YOUR INSTRUCTIONS
Output the entries from the start through the line with "[Subscribe Now] (873, 1128)" as a two-column CSV with the columns "target" and "click_point". Put each entry's text and its answer in one quoted field apiece, turn line breaks into spaces, and leave out the pictures.

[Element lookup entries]

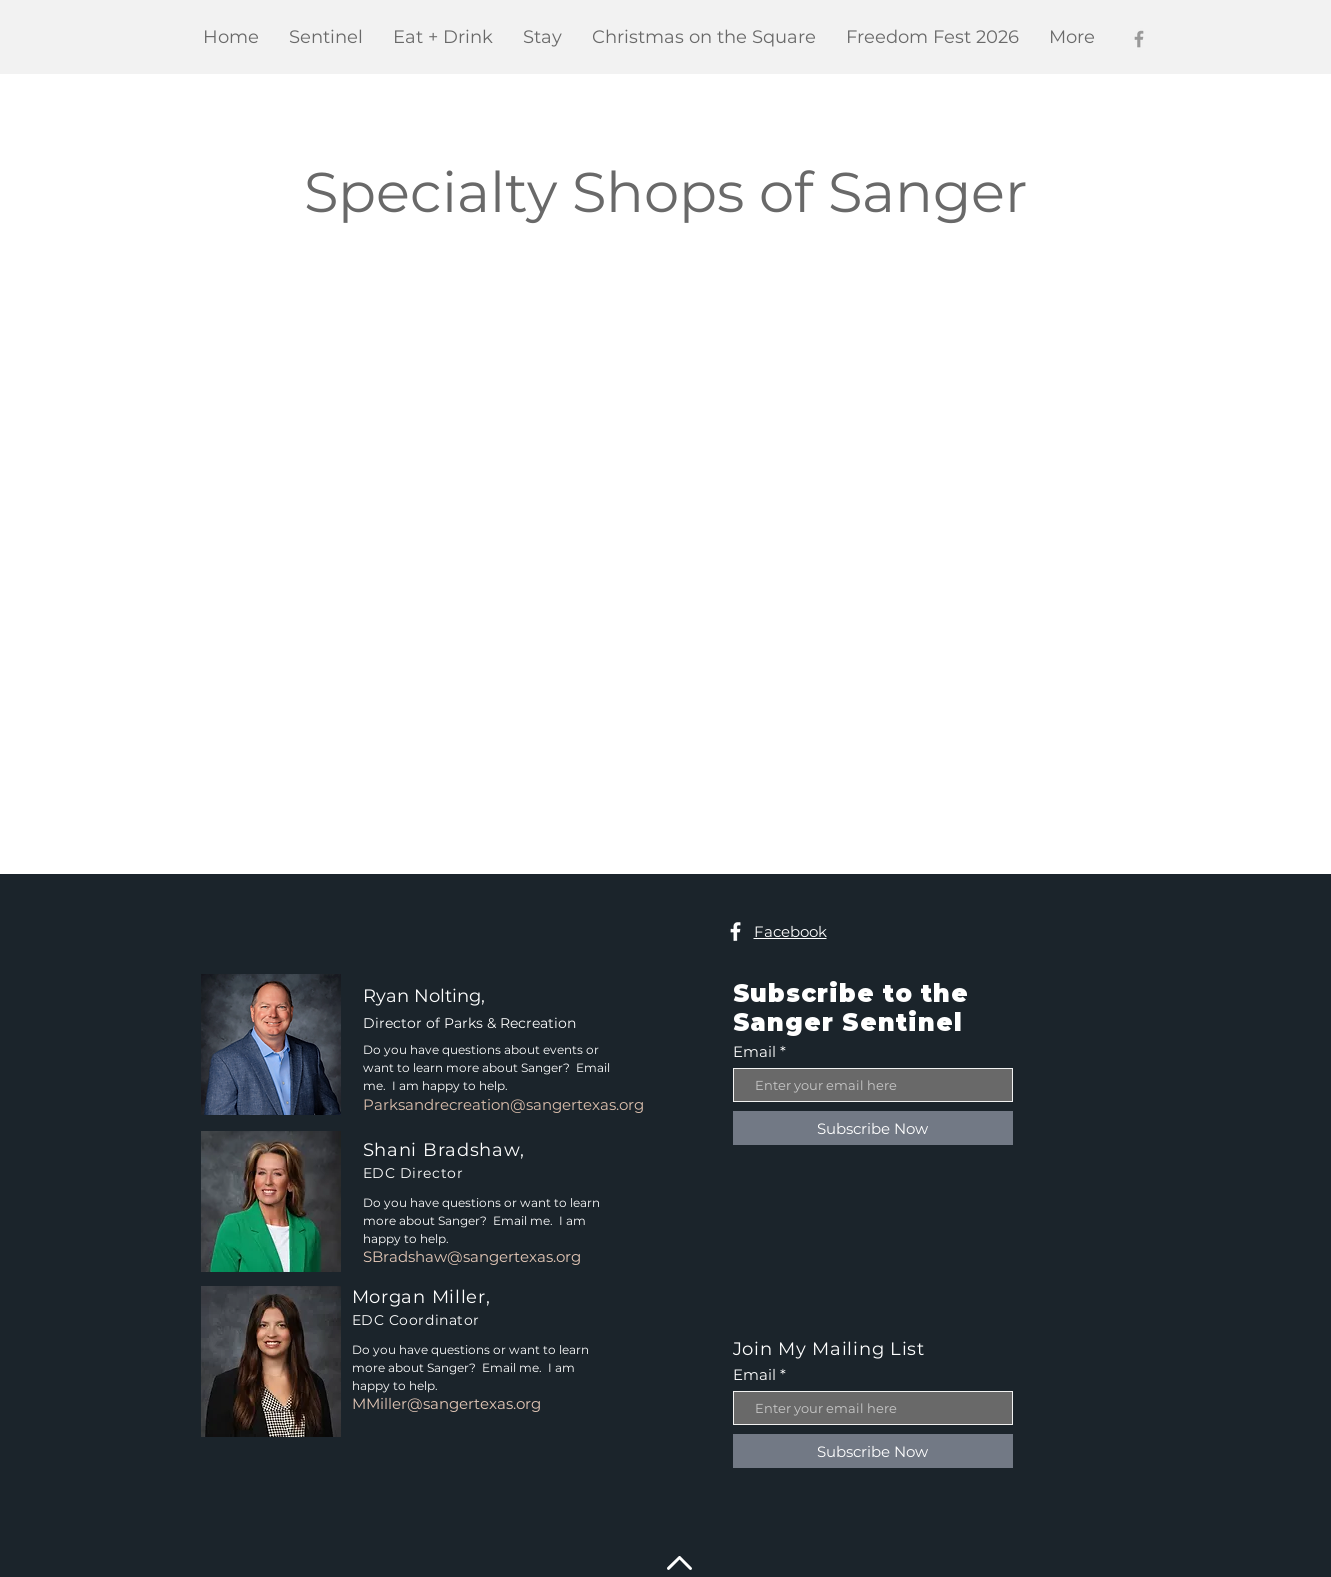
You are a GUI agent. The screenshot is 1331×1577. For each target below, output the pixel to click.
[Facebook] (1139, 39)
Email (754, 1051)
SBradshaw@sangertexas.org (472, 1256)
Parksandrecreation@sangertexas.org (503, 1104)
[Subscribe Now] (873, 1128)
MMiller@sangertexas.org (446, 1403)
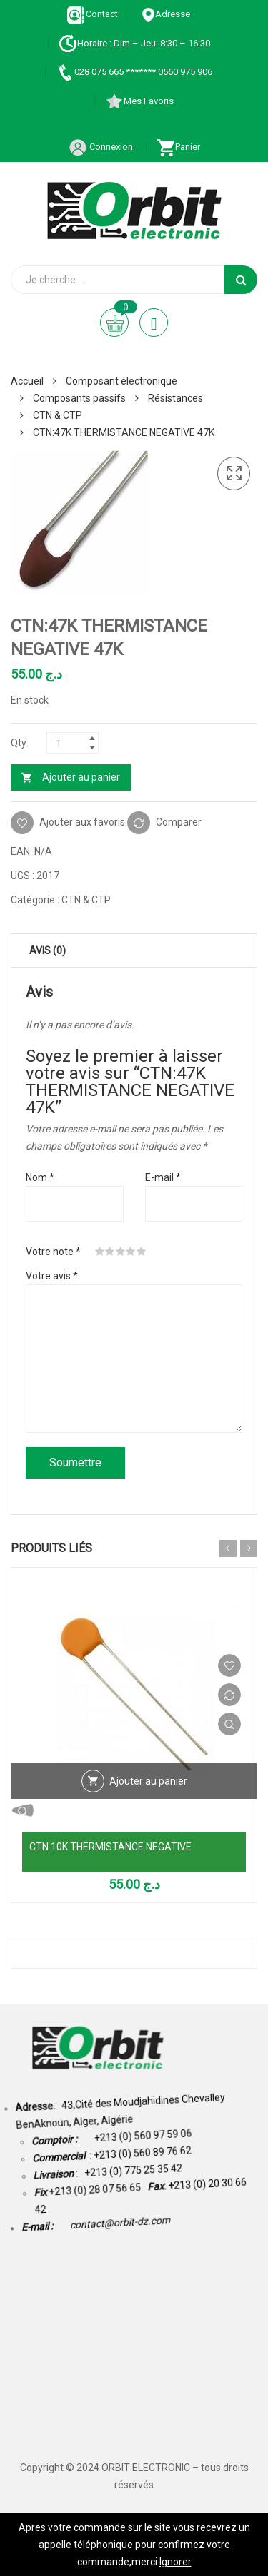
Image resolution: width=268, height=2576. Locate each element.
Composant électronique (121, 381)
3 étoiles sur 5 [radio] (121, 1251)
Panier (178, 146)
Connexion (101, 146)
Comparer (179, 822)
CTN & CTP (57, 415)
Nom (40, 1177)
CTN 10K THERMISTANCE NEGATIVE (110, 1846)
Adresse (166, 14)
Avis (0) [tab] (47, 950)
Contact (92, 14)
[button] (233, 473)
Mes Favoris (139, 101)
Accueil (27, 381)
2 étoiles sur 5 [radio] (110, 1251)
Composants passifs (79, 398)
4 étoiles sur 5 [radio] (131, 1251)
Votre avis (52, 1276)
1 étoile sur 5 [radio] (100, 1251)
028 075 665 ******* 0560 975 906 (134, 71)
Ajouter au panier (81, 777)
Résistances (175, 398)
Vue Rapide (229, 1724)
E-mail (163, 1177)
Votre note (53, 1251)
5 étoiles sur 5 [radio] (142, 1251)
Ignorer (175, 2561)
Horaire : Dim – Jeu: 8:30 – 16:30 (134, 43)
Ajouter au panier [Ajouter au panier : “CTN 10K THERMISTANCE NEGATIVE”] (148, 1781)
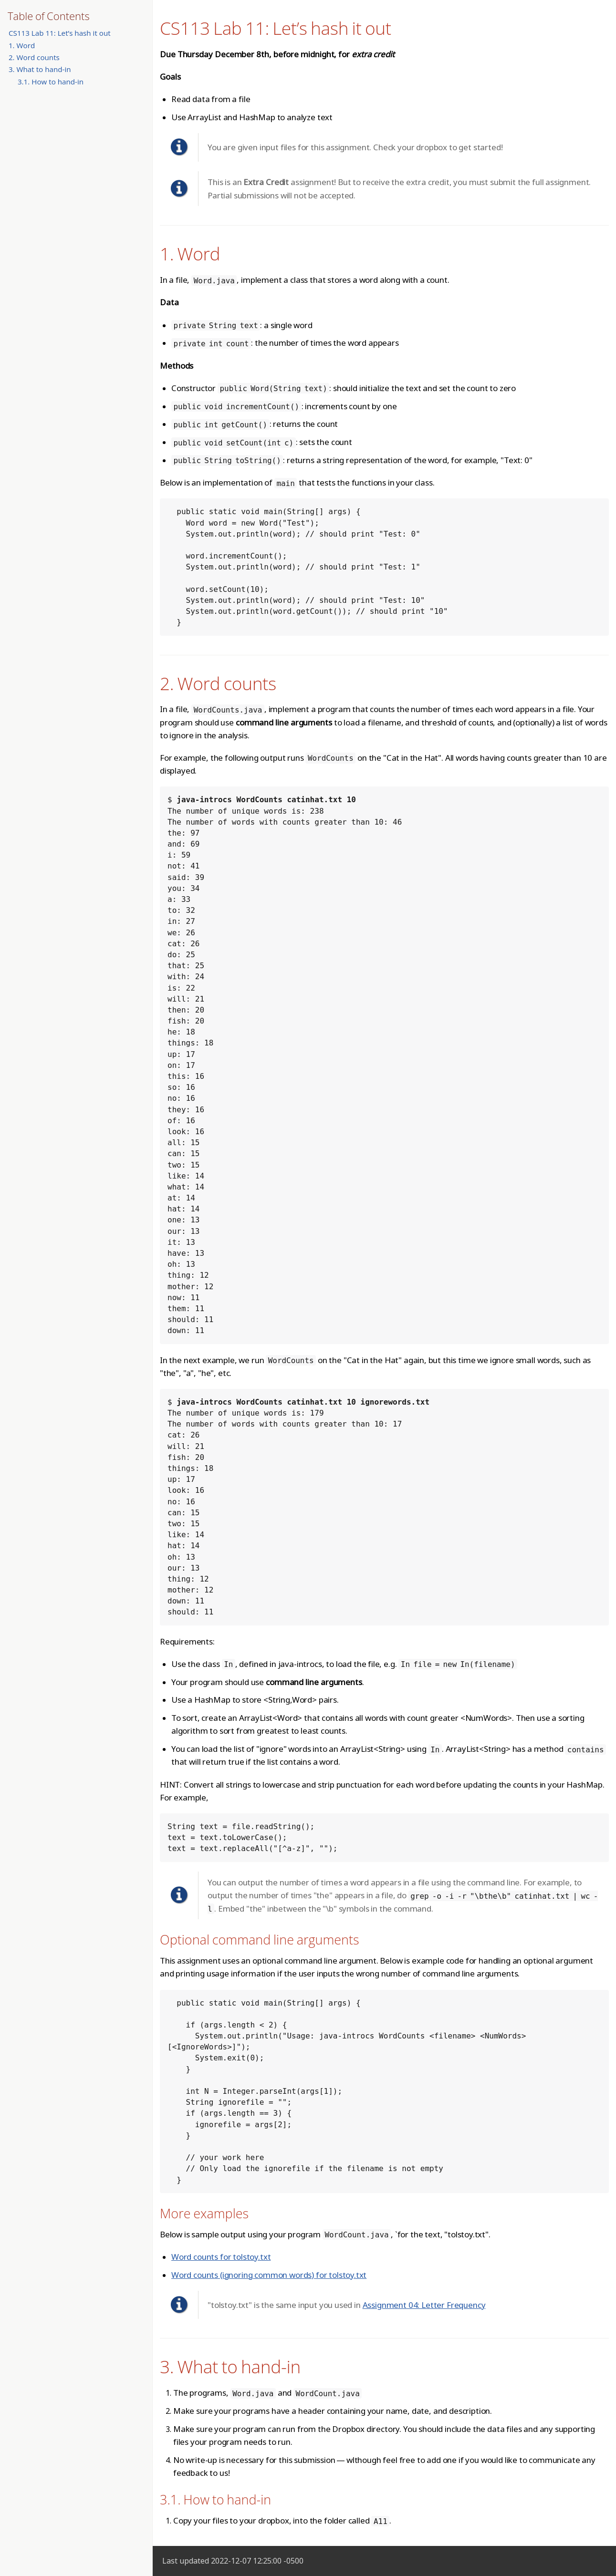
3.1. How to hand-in (51, 81)
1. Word (22, 45)
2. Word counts (34, 57)
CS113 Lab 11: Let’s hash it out (60, 33)
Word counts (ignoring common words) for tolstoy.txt (268, 2274)
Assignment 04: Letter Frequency (424, 2304)
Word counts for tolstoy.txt (221, 2256)
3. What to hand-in (40, 69)
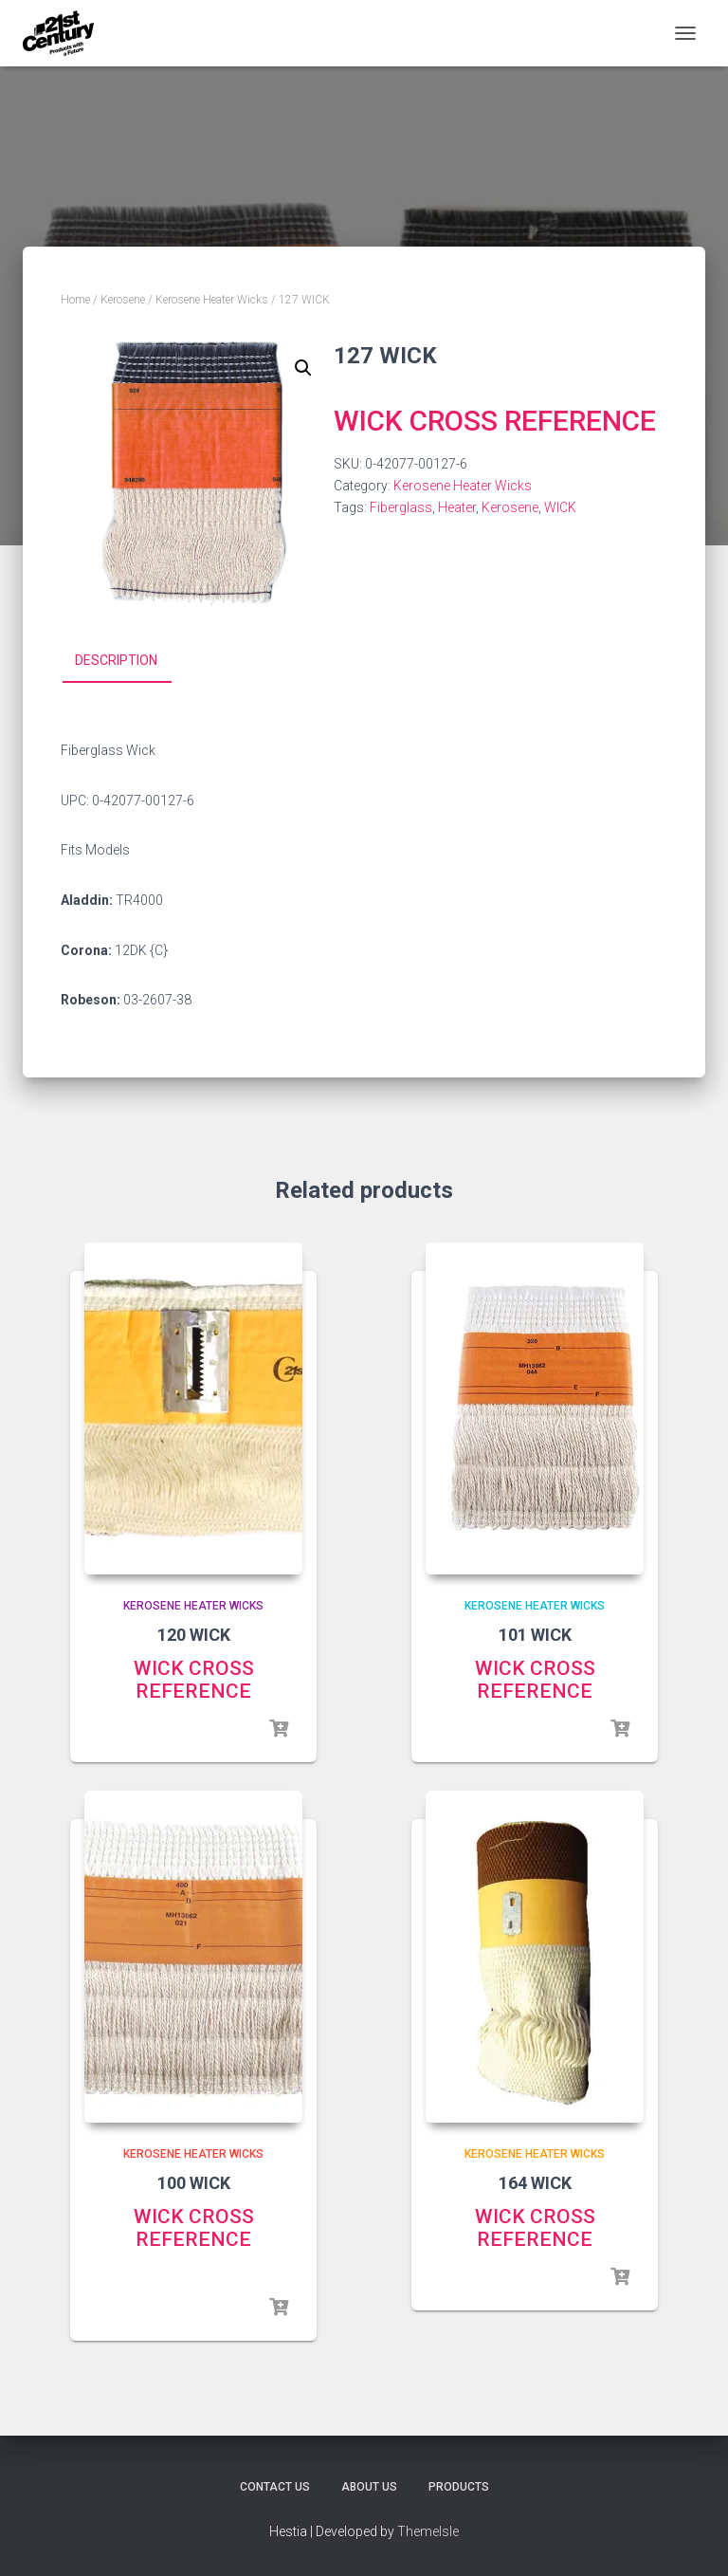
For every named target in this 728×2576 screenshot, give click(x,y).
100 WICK (193, 2183)
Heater (457, 507)
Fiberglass (401, 507)
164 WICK (535, 2183)
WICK (560, 507)
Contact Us (275, 2486)
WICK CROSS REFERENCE (495, 420)
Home (75, 299)
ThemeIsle (428, 2531)
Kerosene (122, 299)
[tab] (130, 661)
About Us (369, 2486)
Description (116, 660)
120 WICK (193, 1635)
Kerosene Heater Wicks (211, 299)
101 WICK (535, 1635)
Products (458, 2486)
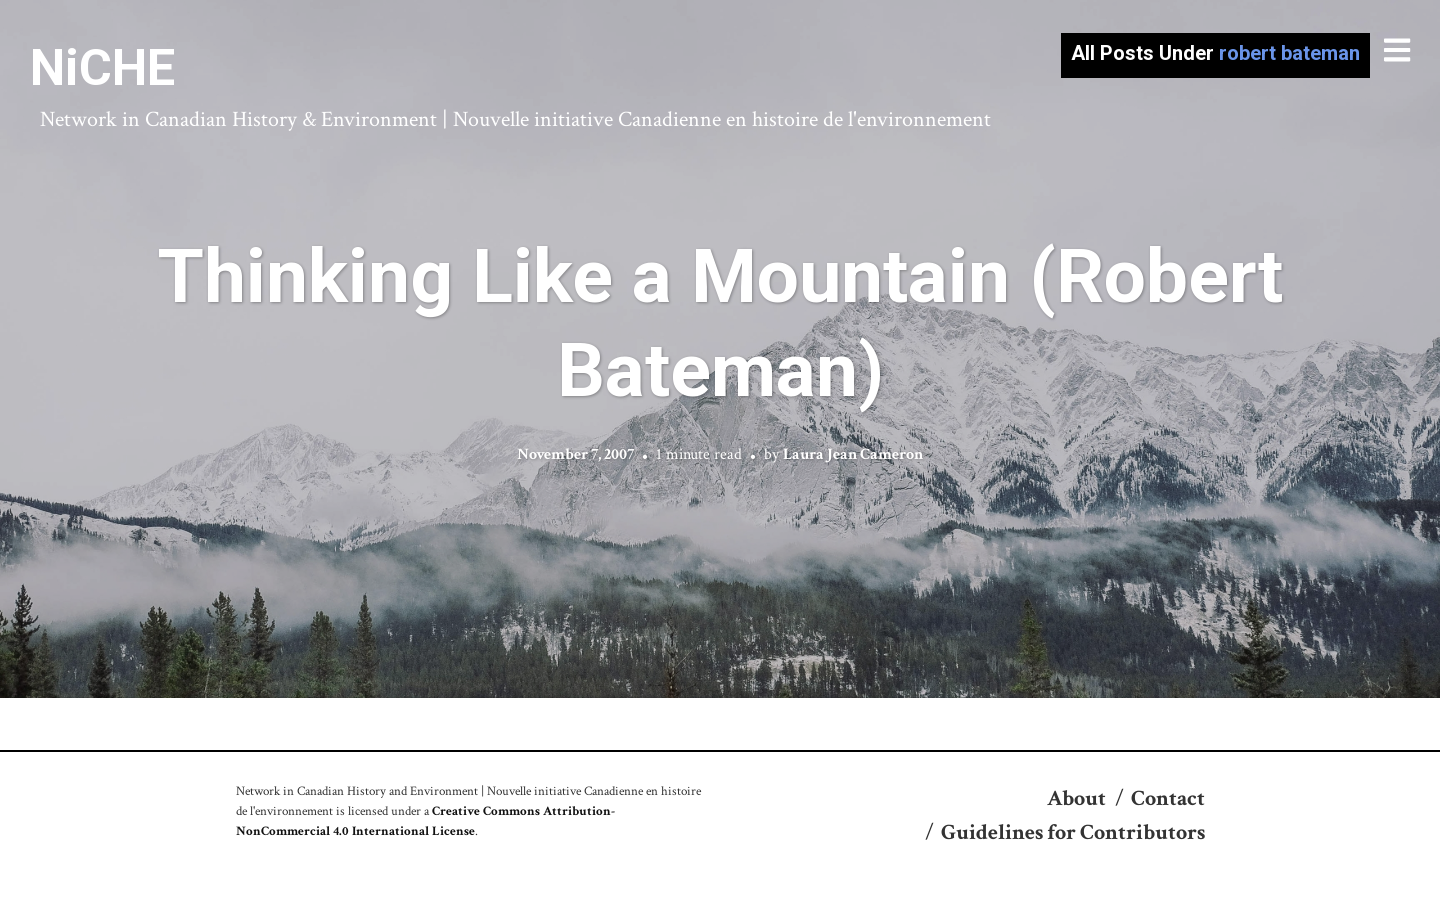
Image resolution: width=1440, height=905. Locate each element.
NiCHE (102, 68)
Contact (1168, 798)
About (1076, 798)
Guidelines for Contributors (1073, 832)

RESULT BELOW
target,click_point
"You are a GUI agent. The screenshot is 1331×1577. For each target below, output the pixel to click. [Facebook]","(1139, 39)"
"Email","(754, 1051)"
"SBradshaw@sangertexas.org","(472, 1256)"
"Parksandrecreation@sangertexas.org","(503, 1104)"
"[Subscribe Now]","(873, 1128)"